A key feature, from which it derived its name, was that it was composed of separate processor, memory and peripheral modules sharing a common interface and physical form factor, so allowing them to be put together in any combination, housed one or two high in modular racking.

Every interaction over these interfaces comprised a 3-way handshake, which in the case of a processor accessing a memory module, consisted of send address, receive data, and send new data, a scheme well suited to the destructive read followed by rewrite required by magnetic-core memory of the time.

Processors naturally had a number of interface slots bussed together, allowing connection to memory and peripheral modules as required.

[3] Distinctive features of the processor were memory-mapped I/O and an early version of segmented memory (similar to the later Intel 8086 but having both base and limit).

Many universities were equipped with Modular One systems, in part due to the government of the time having a 'buy British' policy.

[5] Acting as a front-end processor for the ICL 1900 mainframe, driving multiple online terminals or as a remote batch job entry station, was a major market for the Modular One.

E4, first in-house release around 1973, written entirely in assembler, was a multitasking kernel using Dijkstra semaphores to protect internal data structures from conflicts.

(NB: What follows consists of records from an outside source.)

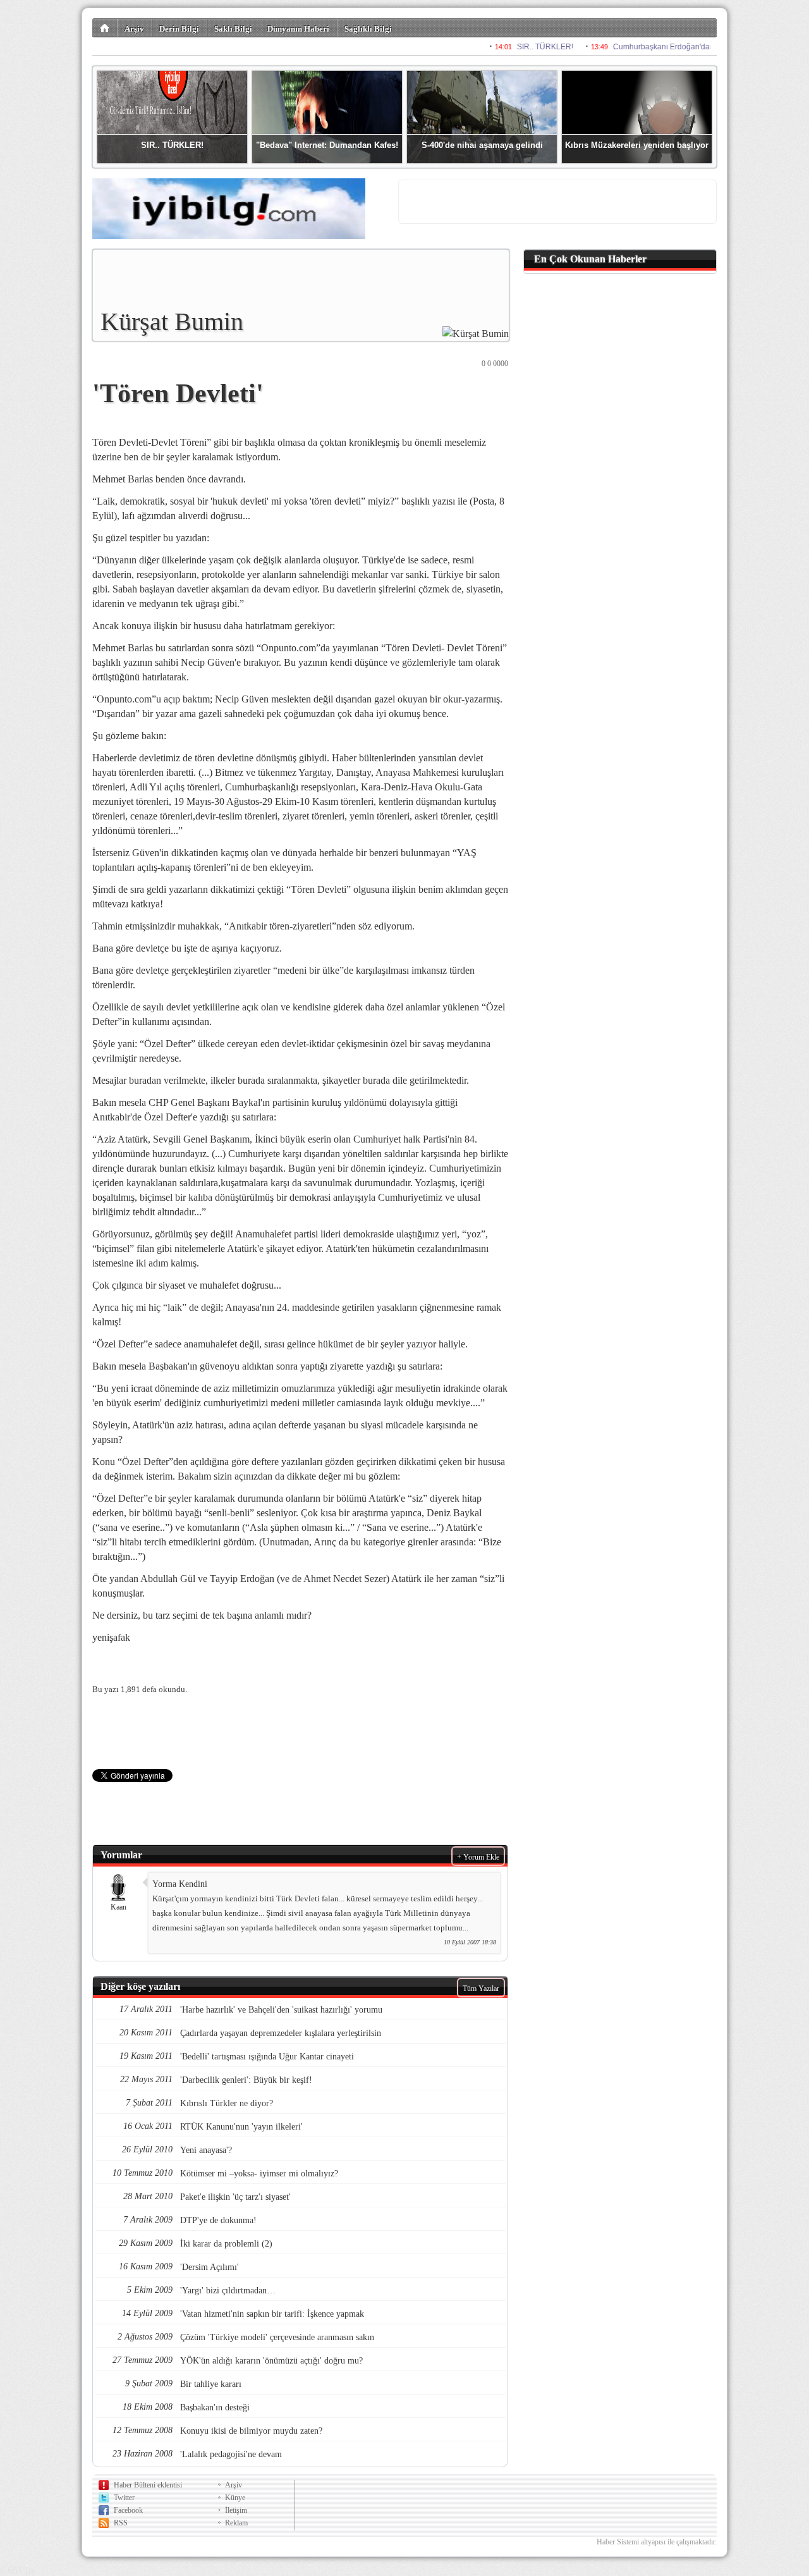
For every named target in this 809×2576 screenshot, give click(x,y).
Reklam (236, 2522)
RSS (121, 2522)
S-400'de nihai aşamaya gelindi (482, 145)
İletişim (236, 2510)
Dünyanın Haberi (298, 29)
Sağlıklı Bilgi (368, 29)
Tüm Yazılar (481, 1988)
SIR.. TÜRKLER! (172, 145)
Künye (235, 2497)
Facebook (128, 2510)
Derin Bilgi (179, 29)
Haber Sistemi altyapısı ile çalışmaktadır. (657, 2541)
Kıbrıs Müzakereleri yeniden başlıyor (637, 145)
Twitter (124, 2497)
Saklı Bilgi (233, 29)
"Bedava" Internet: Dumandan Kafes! (327, 145)
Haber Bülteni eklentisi (148, 2485)
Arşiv (134, 29)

It was based on an early version of object-oriented principles, though lacking most of what are now considered essential features of the paradigm, such as inheritance.

Objects included Activities (now more commonly known as tasks or processes), Segments (of memory), Files, Semaphores and Clocks.

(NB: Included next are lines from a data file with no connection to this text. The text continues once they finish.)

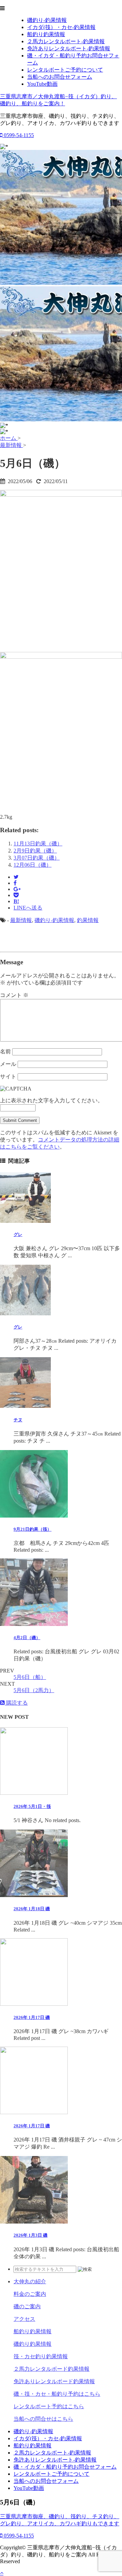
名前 (5, 1051)
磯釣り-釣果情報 (47, 20)
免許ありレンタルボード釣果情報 (54, 2381)
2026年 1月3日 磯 (30, 2235)
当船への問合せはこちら (43, 2419)
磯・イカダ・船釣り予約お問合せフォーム (65, 2467)
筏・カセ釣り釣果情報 (41, 2356)
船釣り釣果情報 (46, 34)
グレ (18, 1234)
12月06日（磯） (33, 865)
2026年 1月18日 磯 (32, 1908)
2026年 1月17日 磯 (32, 2017)
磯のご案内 (27, 2306)
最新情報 (21, 920)
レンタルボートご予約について (65, 70)
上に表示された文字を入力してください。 (51, 1100)
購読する (16, 1703)
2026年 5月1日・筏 (32, 1806)
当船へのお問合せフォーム (59, 77)
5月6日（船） (30, 1677)
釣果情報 (88, 920)
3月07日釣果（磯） (37, 858)
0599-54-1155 (18, 135)
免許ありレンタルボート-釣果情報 (68, 48)
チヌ (18, 1419)
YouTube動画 (42, 84)
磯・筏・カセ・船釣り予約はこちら (57, 2394)
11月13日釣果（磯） (38, 843)
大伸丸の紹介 (30, 2281)
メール (8, 1064)
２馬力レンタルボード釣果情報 (51, 2369)
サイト (8, 1076)
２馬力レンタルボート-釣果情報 (66, 41)
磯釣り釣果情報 (33, 2344)
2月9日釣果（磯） (35, 850)
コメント (14, 995)
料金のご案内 (30, 2294)
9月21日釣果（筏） (33, 1529)
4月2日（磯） (27, 1637)
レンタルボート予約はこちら (49, 2406)
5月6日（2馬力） (34, 1690)
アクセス (24, 2319)
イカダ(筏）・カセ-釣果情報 (61, 27)
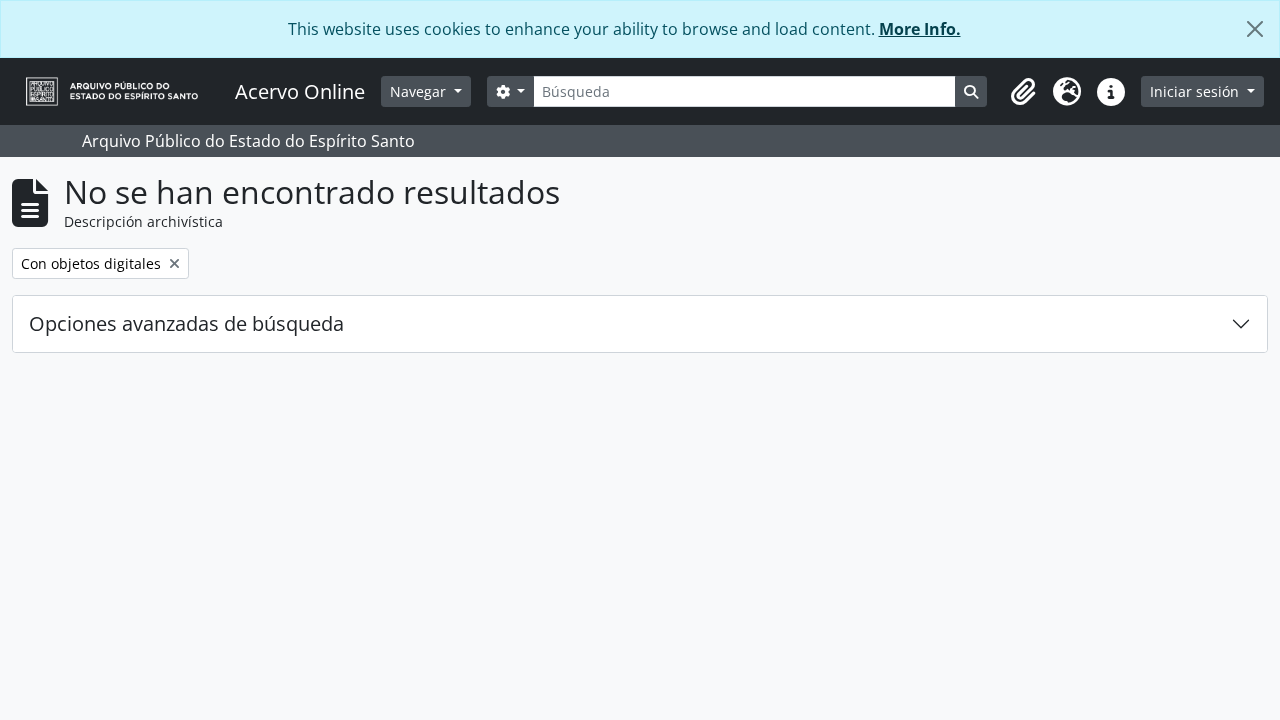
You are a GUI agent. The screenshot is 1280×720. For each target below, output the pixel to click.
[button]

E4 had a primitive command line interface but a multi-access operating system known as Modus was built on top of it for much greater flexibility and ease of use.

In 1984 all the subsidiaries were merged into the holding company Information Technology Limited (ITL), replacing the CTL name.

[citation needed] The company was taken over by ACT in 1989, primarily for its customers and extensive support network, which effectively ended CTL's era as a computer manufacturer.

[1] In 1969, Computer Technology hired then up-and-coming architect Norman Foster to design their new headquarters north of London, in Hemel Hempstead.

Foster responded to the company's need for an open office plan, as well as a compressed building schedule, by designing an innovative inflatable structure or "air tent" that was critically lauded by the architectural press at the time of its unveiling.